Review: Antibiotics have no effect on diarrhea and increase bacteriologic relapse in salmonella intestinal infection
ACP J Club. 1999 Jan-Feb;130:15. doi:10.7326/ACPJC-1999-130-1-015
Sirinavin S, Garner P. Antibiotics in salmonella gut infections. Cochrane Review, latest version 12 May 1998. In: The Cochrane Library. Oxford: Update Software.
What are the effects of antibiotics in salmonella intestinal infection?
Studies were identified by using MEDLINE (1980 to 1997) with the search terms diarrhea and salmonella, The Cochrane Library, BIDS Science Citation Index, African Index Medicus, LILACS, and bibliographies of identified articles and by contacting experts.
Studies of oral antibiotics in symptomatic or asymptomatic patients who had stool cultures positive for salmonella were selected if they had outcomes of duration of illness, diarrhea, or fever; presence of diarrhea or fever; extraintestinal tract infections; or persistence of salmonella on stool culture. Exclusion criteria were infections with Salmonellae typhi, S. paratyphi, S. schottmulleri, and S. hirschfeldii.
Trial design, patient characteristics, interventions, and outcomes.
13 randomized and 2 pseudorandomized controlled trials that included 855 patients (43% infants and children, 93% with symptomatic salmonella infection) studied norfloxacin, cotrimoxazole, ampicillin, ciprofloxacin, neomycin, chloramphenicol, amoxicillin, and fleroxacin. Studies varied in duration of treatment (1 to 14 d) and follow-up (5 d to 6 mo). Antibiotics had no effect on presence of diarrhea (3 studies); clinical failure at the end of therapy (6 studies) (Table); or duration of illness (4 studies), diarrhea (4 studies), or fever (2 studies). Although patients who were receiving antibiotics had fewer salmonella-positive cultures after 2 to 7 days, more patients who were receiving antibiotics than those who were receiving placebo had positive cultures after 3 weeks. Meta-analysis showed that patients who received antibiotic treatment had an increased risk for bacteriologic relapse after 1 to 3 negative cultures (8 studies) (Table) and for adverse effects (10 studies, P < 0.05).

□ □ □ □

▶ _What to do_:
a - Copy the passage of the salmonella antibiotics review between "Review: Antibiotics have" and "Oxford: Update Software.", inclusive.
b - Name every antibiotic that the salmonella antibiotics review says the trials studied.

□ □ □ □

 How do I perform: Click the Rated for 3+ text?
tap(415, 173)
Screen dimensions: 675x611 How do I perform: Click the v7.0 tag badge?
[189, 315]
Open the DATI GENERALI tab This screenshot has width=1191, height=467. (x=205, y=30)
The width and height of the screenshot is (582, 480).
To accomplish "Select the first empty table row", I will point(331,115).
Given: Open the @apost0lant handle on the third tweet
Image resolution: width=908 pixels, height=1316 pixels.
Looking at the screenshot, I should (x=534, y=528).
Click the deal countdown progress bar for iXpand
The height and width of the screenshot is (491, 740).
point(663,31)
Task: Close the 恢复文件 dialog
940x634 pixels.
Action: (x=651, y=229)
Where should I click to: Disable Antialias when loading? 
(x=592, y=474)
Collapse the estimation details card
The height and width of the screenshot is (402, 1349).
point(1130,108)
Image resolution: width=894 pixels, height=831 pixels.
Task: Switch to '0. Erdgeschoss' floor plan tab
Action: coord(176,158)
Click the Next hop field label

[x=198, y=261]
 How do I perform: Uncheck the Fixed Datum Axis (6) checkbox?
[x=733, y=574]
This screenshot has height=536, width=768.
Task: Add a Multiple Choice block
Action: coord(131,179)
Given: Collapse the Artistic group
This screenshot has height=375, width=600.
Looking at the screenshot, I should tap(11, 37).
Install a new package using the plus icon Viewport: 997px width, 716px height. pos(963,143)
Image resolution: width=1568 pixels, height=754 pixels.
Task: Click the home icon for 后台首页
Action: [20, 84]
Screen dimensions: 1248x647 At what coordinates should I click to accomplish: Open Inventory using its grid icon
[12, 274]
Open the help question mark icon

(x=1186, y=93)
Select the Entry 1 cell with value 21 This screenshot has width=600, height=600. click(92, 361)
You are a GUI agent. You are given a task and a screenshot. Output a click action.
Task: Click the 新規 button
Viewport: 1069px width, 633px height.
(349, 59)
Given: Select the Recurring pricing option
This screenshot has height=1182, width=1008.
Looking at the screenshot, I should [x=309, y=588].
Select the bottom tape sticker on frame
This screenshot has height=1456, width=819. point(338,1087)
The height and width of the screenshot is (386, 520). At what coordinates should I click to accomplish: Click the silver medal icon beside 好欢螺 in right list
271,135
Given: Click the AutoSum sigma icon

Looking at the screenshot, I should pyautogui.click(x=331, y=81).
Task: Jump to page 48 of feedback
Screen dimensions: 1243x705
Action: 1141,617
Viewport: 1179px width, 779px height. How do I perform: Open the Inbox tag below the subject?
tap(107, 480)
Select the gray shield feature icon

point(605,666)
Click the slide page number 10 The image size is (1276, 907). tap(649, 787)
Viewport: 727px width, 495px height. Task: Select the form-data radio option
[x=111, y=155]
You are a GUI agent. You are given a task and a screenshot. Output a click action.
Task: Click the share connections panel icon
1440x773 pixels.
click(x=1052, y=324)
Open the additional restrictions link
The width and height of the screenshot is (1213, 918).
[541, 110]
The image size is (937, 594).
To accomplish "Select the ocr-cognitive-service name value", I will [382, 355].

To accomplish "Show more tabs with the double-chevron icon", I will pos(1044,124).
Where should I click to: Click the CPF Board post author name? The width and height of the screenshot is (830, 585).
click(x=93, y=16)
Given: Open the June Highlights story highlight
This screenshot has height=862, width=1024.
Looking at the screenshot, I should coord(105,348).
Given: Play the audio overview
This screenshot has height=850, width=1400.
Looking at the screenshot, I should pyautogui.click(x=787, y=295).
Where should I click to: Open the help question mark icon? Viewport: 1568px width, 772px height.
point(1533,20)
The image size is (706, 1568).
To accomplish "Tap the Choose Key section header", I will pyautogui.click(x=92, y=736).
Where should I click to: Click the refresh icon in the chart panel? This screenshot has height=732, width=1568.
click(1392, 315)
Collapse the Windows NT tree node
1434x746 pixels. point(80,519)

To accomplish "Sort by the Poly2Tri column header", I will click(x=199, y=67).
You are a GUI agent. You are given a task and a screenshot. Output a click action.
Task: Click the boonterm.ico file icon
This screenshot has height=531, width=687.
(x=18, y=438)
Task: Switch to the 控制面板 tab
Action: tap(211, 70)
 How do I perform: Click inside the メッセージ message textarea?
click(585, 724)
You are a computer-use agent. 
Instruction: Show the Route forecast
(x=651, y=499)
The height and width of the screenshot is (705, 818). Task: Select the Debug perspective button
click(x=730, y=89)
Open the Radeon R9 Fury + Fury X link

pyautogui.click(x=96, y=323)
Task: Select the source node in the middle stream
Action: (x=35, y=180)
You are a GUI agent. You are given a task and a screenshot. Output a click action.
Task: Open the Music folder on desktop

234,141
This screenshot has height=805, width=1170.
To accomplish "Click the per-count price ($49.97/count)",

□ □ □ □

▶ _Solutions to the tasks_:
a -
Review: Antibiotics have no effect on diarrhea and increase bacteriologic relapse in salmonella intestinal infection
ACP J Club. 1999 Jan-Feb;130:15. doi:10.7326/ACPJC-1999-130-1-015
Sirinavin S, Garner P. Antibiotics in salmonella gut infections. Cochrane Review, latest version 12 May 1998. In: The Cochrane Library. Oxford: Update Software.

b - Norfloxacin, cotrimoxazole, ampicillin, ciprofloxacin, neomycin, chloramphenicol, amoxicillin, and fleroxacin.